Below are some tips and traps on how to do this.
Tips:
Stakeholders must OWN the requirements
It’s right to say that stakeholders must feel a sense of ownership of the requirements, but we see all too often a process for requirements elicitation that diminishes this sense of ownership. A sound process for requirements elicitation includes:
• Holding facilitated sessions where all stakeholders are present
• Using techniques and templates that engage the non-technical participant
• Only focus on business needs — not technologies.
• Setting the expectation that the stakeholder representatives will sign off on the detailed requirements specification.
Speed and efficiency are the essences of the process
Stakeholders will not participate if they feel their time is being wasted. Companies need to drastically cut the amount of time they demand from users to define their requirements as well as the time to produce and approve documentation of these requirements. The essence of getting speed is to use a highly disciplined approach to managing the elicitation sessions. Companies may be employed to facilitate these sessions or to teach techniques for ensuring that the right questions are asked at the right times, and to prevent a group from going backward to rehash decisions that have already been made. If done correctly, these sessions should be productive, comprehensive, and exciting for participants. The benchmark speed should be to document a process flow, data flow, and business rules between 40 and 50 functionalities (i.e., use cases or events) per week.

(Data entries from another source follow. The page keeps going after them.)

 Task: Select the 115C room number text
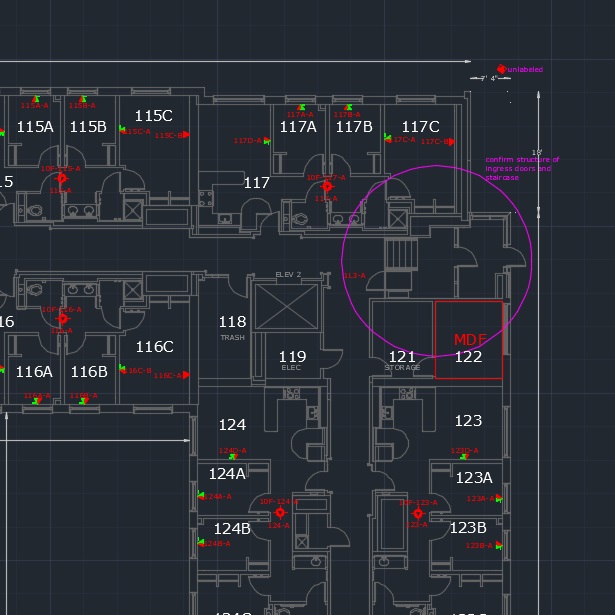coord(153,116)
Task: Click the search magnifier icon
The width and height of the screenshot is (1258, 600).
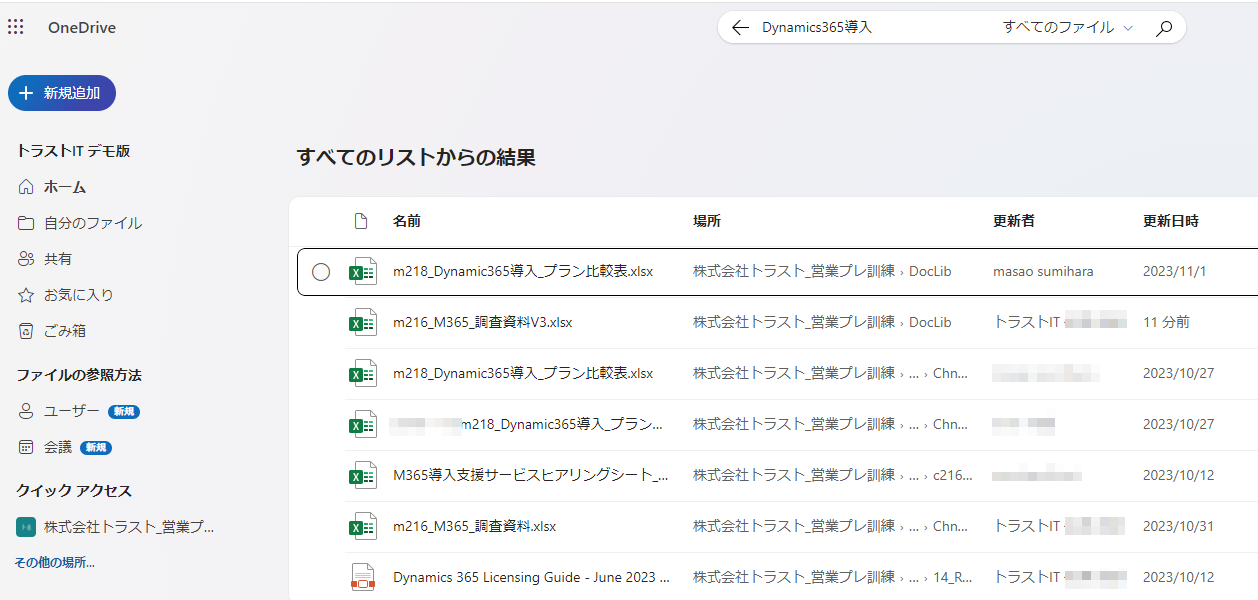Action: (1163, 28)
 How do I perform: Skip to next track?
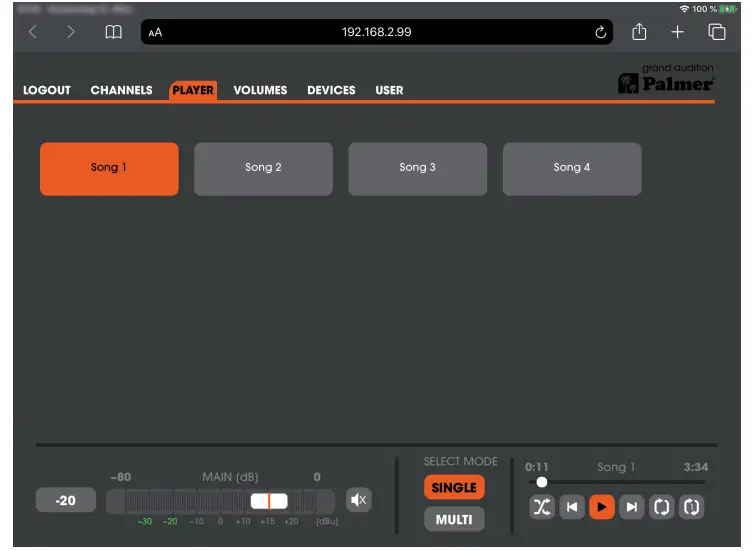pos(631,507)
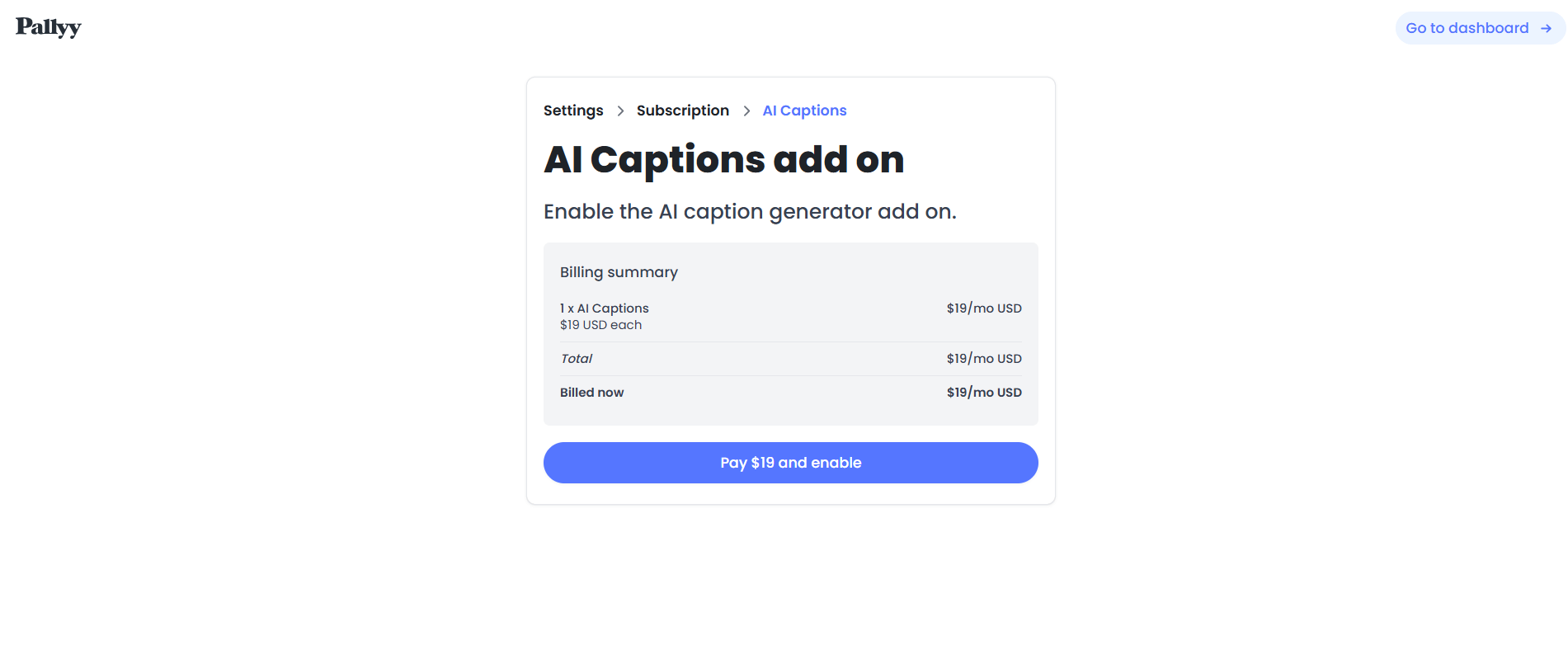Image resolution: width=1568 pixels, height=664 pixels.
Task: Click the AI Captions add on heading
Action: 723,159
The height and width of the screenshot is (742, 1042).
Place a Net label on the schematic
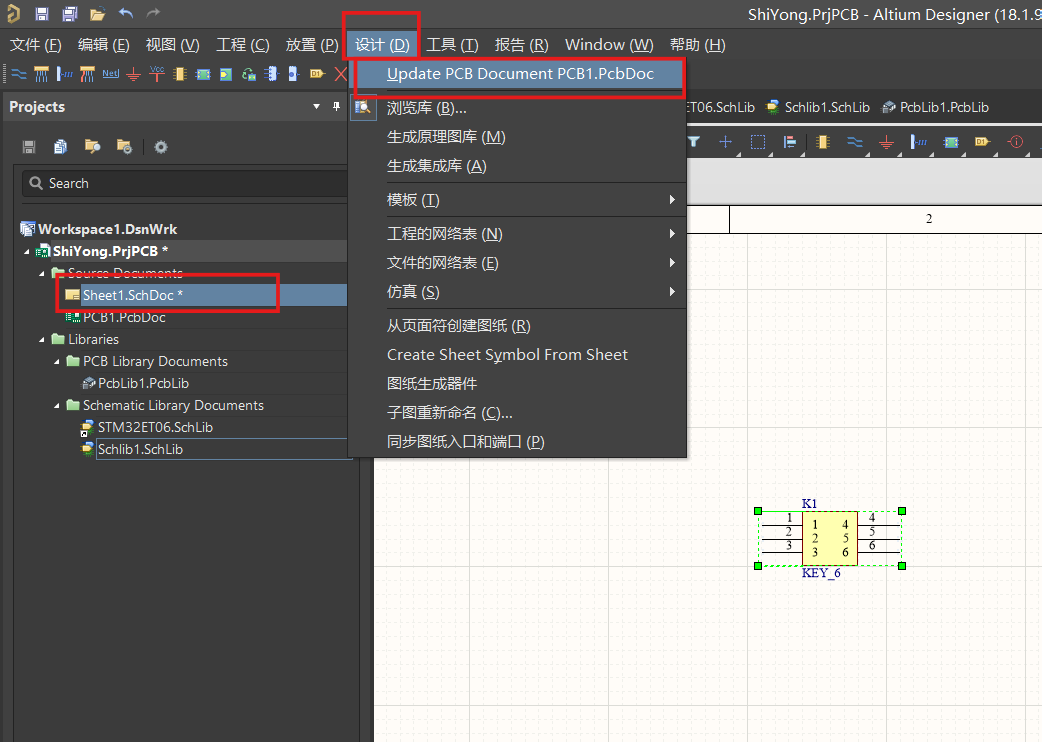point(110,73)
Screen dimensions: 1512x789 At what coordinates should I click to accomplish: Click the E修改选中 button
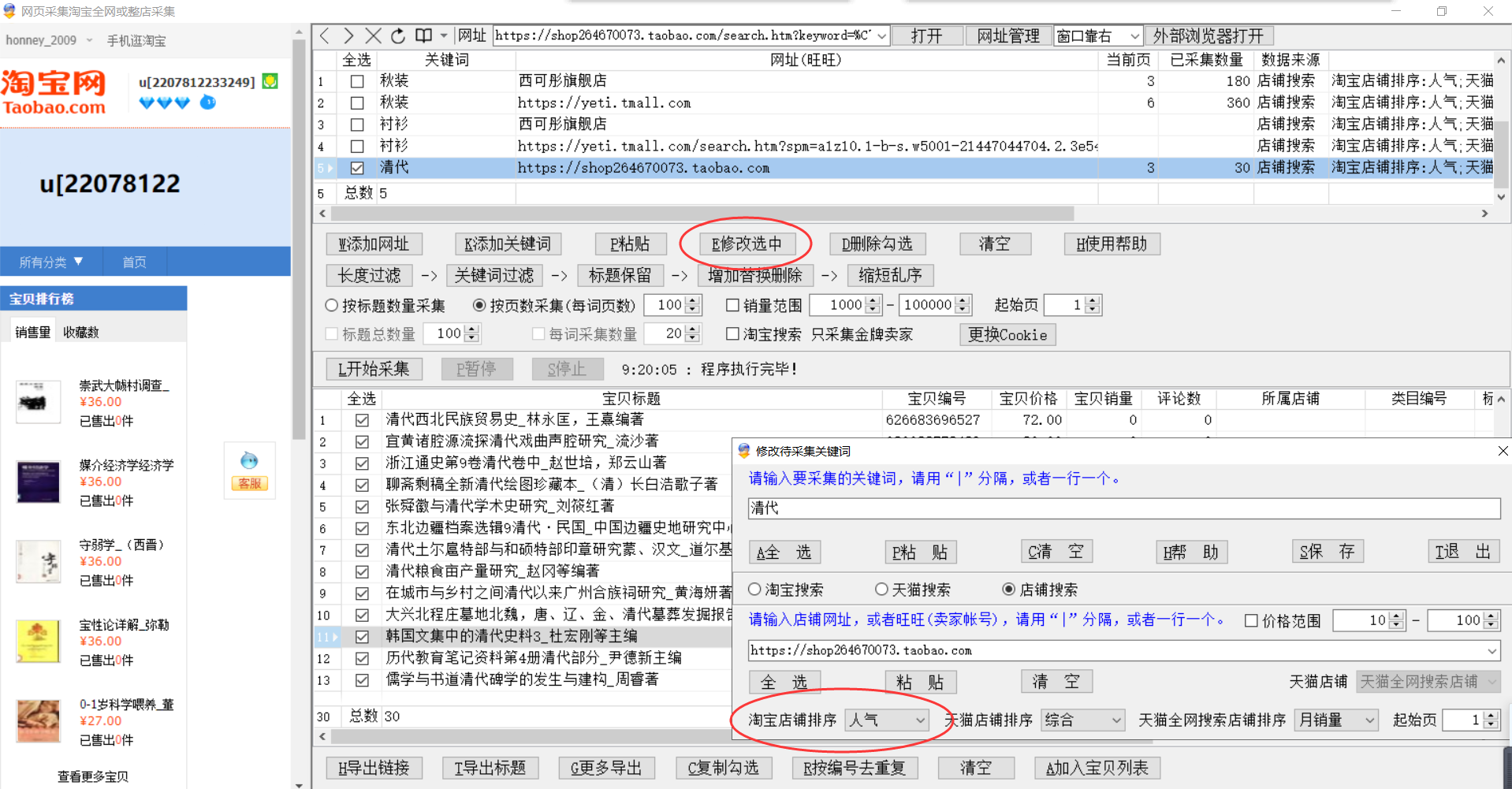pyautogui.click(x=746, y=244)
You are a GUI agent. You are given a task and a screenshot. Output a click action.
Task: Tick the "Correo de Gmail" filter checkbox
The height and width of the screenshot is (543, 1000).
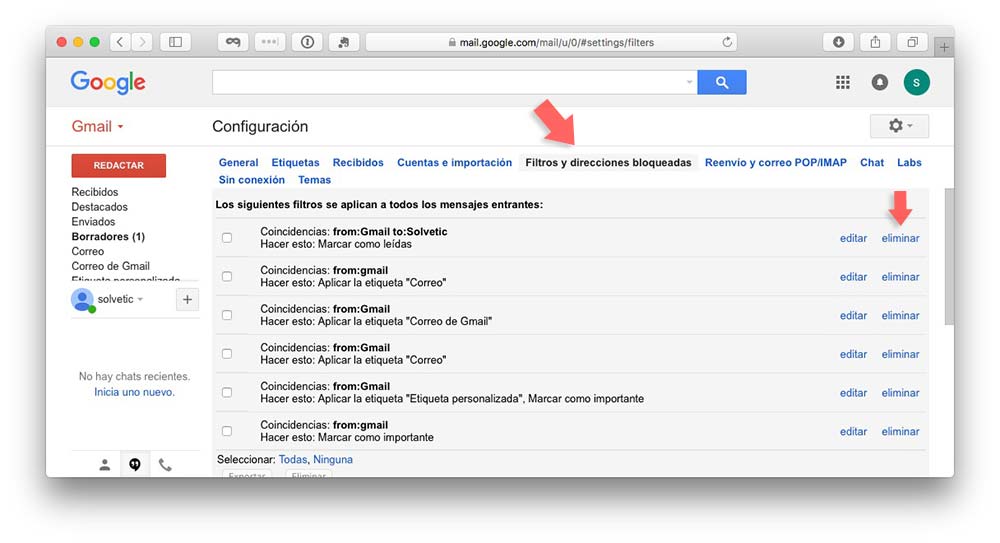(x=227, y=315)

Defined beginning and end in the requirements gathering stage
Stakeholders will participate in a process in which there is a clear beginning, clear momentum during the process, and a valuable product at the end. If the requirements definition process starts to wander, stakeholders lose interest, and then it is extremely difficult to rebuild their motivation and energize the project.
It is often helpful to use event-based techniques for managing the process, and techniques like object-relationship tables for conducting definitive tests on the completeness of the requirements. Participants can then more easily keep track of progress toward completion, and understand precisely the degree of completeness for the content already extracted.
Traps:
Getting too focused on technology too early in the process
The focus of requirements definition must be 100 percent on what is the business objective of the system. Don’t make these common mistakes:
• While the requirements may include non-functional specifications such as responsiveness, they should be technology-agnostic
• Arguing the merits of one technology over another too early in the process distracts from the need to have absolute clarity on what the technology needs to do.
• Getting too technical muddies the water on the ownership of requirements since it forces ownership away from the business stakeholder.
• Selecting a particular application package too early in the process will tend to disengage consensus building.
Insufficient detail in how the data flow needs to be handled
It is relatively easy to get consensus on capabilities statements, high-level functions that a system needs to contain, and general scenarios on what you would like to accomplish that show how this is different from the current state. But this level of detail is insufficient to compare application vendors reliably, and it is a trap to think that consensus built at this level is adequate.
The issue is that the application may not manage the data flow in the same way that your people currently perform the work or the data may not support your reporting requirements. This won’t be apparent from a high-level view of the requirements and the proposed solution. The idea is to use the data flow to eliminate vendors that either cannot comply with your specification, or where customization to get compliance would be too expensive. Likely this group is 3 out of 5 otherwise compliant vendors.
“Best Practices” Trap
One of the claimed advantages of a package is that it embodies industry best practices. Obviously, a company wants to make a decisive leap forward in process efficiency through the implementation of a new package, so it is easy to get distracted by this prospect.
However, without knowing the degree of change or the acceptability of the new process to the people doing the work, these best practices become points of resistance. Second, it is difficult to precisely control the scope and ensure that essential aspects of functionality are not lost in shooting for an often vaguely understood “uber-function.”
When looking at best practices, keep le Chatelier’s Principle in mind: the greater the stress you put on a system, the more the system fights back to return to its state of comfortable equilibrium.